Le opere della scultrice brasiliana Nazareth Pacheco affascinano per l’interazione tra atmosfere intime, carattere sconvolgente ed eleganza. Con precisione quasi chirurgica e grande profondità emotiva esplorano il corpo femminile, tematizzano la malattia, il dolore, la vulnerabilità e la bellezza. La fonte più importante a cui attinge questa produzione artistica è il corpo stesso dell’artista.
Pacheco soffre dalla nascita della sindrome della banda amniotica, una malattia rara dovuta alla compressione meccanica di singole estremità del feto durante la gravidanza. Per questo motivo durante l’infanzia ha trascorso molto tempo in ospedale. Anche da adulta ha dovuto sottoporsi a innumerevoli interventi chirurgici che, se le hanno assicurato la sopravvivenza, al tempo stesso ne hanno modificato continuamente il corpo. Nei primi anni 1980 Pacheco ha studiato scultura presso la Mackenzie Presbyterian University di San Paolo. Nel 1992 decise di fare del suo corpo il punto di partenza della propria arte. Ha iniziato a raccogliere radiografie, ricette, medicinali e siringhe rielaborando questi testimoni della storia della propria patologia in una sorta di archivio di materiale sulla sua metamorfosi permanente. Pacheco ha acquistato notorietà internazionale con una serie di oggetti quotidiani dalla materialità minacciosa: culle, vestiti o biancheria intima formate da lame di rasoio e cristalli di vetro appuntito, collane adorne di lame di bisturi, lancette o aghi da sutura chirurgica. La strana bellezza delle sue opere affascina e inquieta allo stesso tempo – sia che si tratti di fotografie di gocce di sangue ingrandite, di costosi flaconi di mercurio oppure di riproduzioni in ottone levigato a specchio di strumenti per l’ispezione della vagina – o di Swing («Altalena»), l’oggetto creato nel 1999 e appartenente alla collezione della Mobiliare.

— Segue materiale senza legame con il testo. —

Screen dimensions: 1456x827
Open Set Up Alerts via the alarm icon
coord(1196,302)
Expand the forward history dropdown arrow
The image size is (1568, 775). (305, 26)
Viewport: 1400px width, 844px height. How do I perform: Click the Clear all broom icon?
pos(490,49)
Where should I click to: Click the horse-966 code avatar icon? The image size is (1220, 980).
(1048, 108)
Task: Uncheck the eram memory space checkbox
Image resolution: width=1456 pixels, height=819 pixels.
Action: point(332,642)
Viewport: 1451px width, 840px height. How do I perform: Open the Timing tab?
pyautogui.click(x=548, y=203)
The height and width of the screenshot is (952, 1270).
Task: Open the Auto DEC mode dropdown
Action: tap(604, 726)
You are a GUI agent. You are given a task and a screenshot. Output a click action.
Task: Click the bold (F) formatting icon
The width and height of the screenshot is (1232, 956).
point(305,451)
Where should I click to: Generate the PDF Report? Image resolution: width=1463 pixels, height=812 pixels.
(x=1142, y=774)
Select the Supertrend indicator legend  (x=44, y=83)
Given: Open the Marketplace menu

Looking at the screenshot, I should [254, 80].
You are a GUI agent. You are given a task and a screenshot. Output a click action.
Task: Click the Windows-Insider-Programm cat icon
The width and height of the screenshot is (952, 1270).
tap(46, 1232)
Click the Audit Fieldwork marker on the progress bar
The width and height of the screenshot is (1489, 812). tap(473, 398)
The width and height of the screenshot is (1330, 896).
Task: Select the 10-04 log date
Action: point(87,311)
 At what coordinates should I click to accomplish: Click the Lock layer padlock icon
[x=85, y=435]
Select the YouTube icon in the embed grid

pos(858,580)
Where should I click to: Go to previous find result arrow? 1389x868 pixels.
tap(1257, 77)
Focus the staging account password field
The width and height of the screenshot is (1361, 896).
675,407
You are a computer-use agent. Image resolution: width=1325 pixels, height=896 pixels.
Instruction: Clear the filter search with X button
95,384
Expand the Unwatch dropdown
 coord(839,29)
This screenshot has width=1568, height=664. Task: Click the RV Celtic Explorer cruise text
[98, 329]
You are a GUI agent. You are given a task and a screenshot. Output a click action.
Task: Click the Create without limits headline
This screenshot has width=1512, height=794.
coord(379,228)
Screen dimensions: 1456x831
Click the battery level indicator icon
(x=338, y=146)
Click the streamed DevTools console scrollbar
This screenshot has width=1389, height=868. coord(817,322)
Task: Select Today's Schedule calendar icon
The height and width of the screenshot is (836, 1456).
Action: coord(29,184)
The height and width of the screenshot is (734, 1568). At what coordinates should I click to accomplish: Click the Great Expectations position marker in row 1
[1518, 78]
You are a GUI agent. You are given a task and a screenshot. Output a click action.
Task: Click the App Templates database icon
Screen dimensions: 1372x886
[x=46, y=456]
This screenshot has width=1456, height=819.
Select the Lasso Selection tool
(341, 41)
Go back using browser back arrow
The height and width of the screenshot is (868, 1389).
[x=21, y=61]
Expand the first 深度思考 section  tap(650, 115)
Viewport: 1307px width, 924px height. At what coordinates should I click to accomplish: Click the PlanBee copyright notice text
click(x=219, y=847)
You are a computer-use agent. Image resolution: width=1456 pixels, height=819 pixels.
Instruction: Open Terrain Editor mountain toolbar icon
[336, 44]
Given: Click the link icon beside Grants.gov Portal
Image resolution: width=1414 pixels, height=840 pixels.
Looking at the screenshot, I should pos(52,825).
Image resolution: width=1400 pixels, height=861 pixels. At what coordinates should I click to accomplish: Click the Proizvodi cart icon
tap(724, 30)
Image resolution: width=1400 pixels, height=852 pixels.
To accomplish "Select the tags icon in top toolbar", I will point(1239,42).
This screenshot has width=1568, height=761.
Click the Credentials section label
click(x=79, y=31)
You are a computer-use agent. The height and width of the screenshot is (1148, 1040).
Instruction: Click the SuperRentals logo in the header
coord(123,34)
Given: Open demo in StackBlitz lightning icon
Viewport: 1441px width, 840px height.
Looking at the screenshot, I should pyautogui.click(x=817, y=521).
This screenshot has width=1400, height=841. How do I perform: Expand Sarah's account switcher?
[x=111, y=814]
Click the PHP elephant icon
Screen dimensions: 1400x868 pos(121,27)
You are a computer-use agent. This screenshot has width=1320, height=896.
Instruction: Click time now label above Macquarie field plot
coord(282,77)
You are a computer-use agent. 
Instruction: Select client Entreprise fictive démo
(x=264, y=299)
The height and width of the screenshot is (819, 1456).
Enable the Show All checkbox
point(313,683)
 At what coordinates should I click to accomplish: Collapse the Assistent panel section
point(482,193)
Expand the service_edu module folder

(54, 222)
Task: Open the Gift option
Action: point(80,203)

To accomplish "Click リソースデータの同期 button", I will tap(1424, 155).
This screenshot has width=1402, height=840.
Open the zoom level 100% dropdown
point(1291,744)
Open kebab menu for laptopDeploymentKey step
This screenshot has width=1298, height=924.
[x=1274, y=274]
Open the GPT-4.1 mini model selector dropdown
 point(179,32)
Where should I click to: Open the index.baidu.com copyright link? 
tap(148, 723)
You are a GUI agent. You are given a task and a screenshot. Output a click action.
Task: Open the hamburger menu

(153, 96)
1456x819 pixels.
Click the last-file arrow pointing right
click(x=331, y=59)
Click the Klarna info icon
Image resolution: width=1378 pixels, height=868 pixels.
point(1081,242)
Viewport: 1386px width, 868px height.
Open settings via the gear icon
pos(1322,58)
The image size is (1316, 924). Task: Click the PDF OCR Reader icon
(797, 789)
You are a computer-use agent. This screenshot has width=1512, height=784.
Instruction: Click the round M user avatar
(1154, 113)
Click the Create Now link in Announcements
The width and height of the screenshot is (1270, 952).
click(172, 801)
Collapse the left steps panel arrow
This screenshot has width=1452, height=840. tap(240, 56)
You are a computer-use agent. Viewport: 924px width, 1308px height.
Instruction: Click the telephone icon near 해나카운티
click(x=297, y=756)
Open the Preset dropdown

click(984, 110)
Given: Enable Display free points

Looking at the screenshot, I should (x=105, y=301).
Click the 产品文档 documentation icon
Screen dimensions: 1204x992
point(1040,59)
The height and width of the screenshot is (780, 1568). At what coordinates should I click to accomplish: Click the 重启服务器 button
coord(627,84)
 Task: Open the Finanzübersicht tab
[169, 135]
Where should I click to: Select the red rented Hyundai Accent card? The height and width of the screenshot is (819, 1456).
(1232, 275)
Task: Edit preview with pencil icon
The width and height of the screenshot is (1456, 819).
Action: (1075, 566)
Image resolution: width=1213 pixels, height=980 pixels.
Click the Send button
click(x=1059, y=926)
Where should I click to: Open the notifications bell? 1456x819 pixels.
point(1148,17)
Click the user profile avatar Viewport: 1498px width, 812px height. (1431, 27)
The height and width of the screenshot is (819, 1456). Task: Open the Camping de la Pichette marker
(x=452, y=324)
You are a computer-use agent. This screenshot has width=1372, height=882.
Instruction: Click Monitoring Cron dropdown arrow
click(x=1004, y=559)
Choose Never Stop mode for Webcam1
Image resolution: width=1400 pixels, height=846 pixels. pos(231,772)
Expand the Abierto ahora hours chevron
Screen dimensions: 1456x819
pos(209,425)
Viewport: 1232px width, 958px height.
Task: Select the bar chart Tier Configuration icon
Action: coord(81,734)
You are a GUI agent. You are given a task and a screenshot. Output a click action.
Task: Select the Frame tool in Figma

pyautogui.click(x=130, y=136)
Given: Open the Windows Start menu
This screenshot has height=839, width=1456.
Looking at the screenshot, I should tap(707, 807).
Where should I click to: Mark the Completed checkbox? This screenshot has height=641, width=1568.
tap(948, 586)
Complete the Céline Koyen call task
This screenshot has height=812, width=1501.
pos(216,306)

Questo lavoro è formato da un’altalena in vetro acrilico ricoperta di appuntiti chiodi di cristallo. In essa si congiungono immagini contraddittorie come la spensieratezza infantile e la vertigine di un dolore estremo e acuto; racconta però anche della forza e del potere che derivano dal controllare il dolore con volontà, dedizione e concentrazione.
Nazareth Pacheco, la cui opera si ispira tanto al surrealismo di Louise Bourgeois quanto al linguaggio formale del minimalismo e alle strategie di richiamo dell’attenzione della Pop Art, è considerata insieme ad artiste come Mona Hatoum o Shirin Neshat una delle principali rappresentanti di un confronto di carattere autobiografico con gli aspetti sociali, politici e di genere del corpo femminile.
Nazareth Pacheco è nata a San Paolo (Brasile) nel 1961, dove vive e lavora.